Orchestrating fleets of autonomous drones will require tightly integrated technologies and systems that allow drones to sense and respond to obstacles and each other in near real-time. It will require networks that can transport massive amounts of data in near real-time. It will require offloading those computing capabilities to the network edge. In short, it will require mobile edge computing (MEC) and 5G.

MEC is a way of building compute and storage resources at the edge of the network itself. It comes in both public and private versions. Why is it important for delivering your parcels? Because MEC can help power both autonomous robots and robotic process automation. While RPA sounds similar, it in fact describes using software-based “robots” to complete tasks that would require valuable time from workers. For example, processing orders, checking inventories, and preparing shipping instructions could all be automated, freeing humans to help more customers or do more creative work.
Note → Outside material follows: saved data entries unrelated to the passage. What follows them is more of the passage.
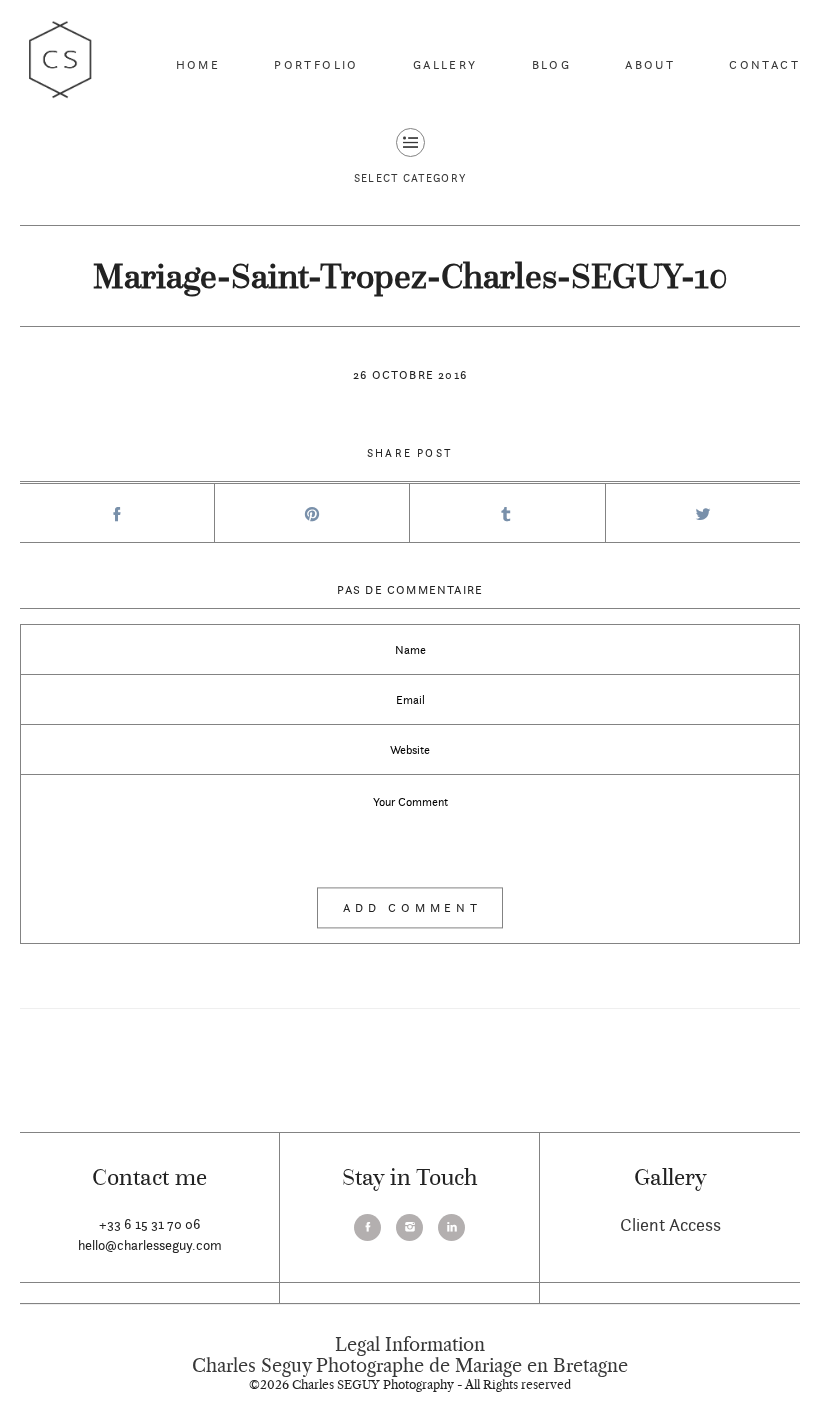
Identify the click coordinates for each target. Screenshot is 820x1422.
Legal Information (410, 1345)
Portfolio (316, 64)
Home (198, 64)
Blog (552, 64)
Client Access (670, 1224)
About (650, 64)
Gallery (445, 64)
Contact (764, 64)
Many of the actions that occur within a supply chain or order fulfillment process can increasingly be done by RPA. According to Gartner, 80% of organizations in finance have already implemented RPA or are considering doing so. Logistics companies have been slower to adopt RPA, but that is likely to change soon.

While many RPA instances today operate without MEC, to be effective, RPA must have access to significant compute resources. And while RPA operates in the world of software, in the context of fulfillment those software systems will interact with autonomous robots and other fast-moving systems, meaning RPA too will need to react quickly. RPA systems will benefit from having compute at the edge of the network—not at distant cloud data centers.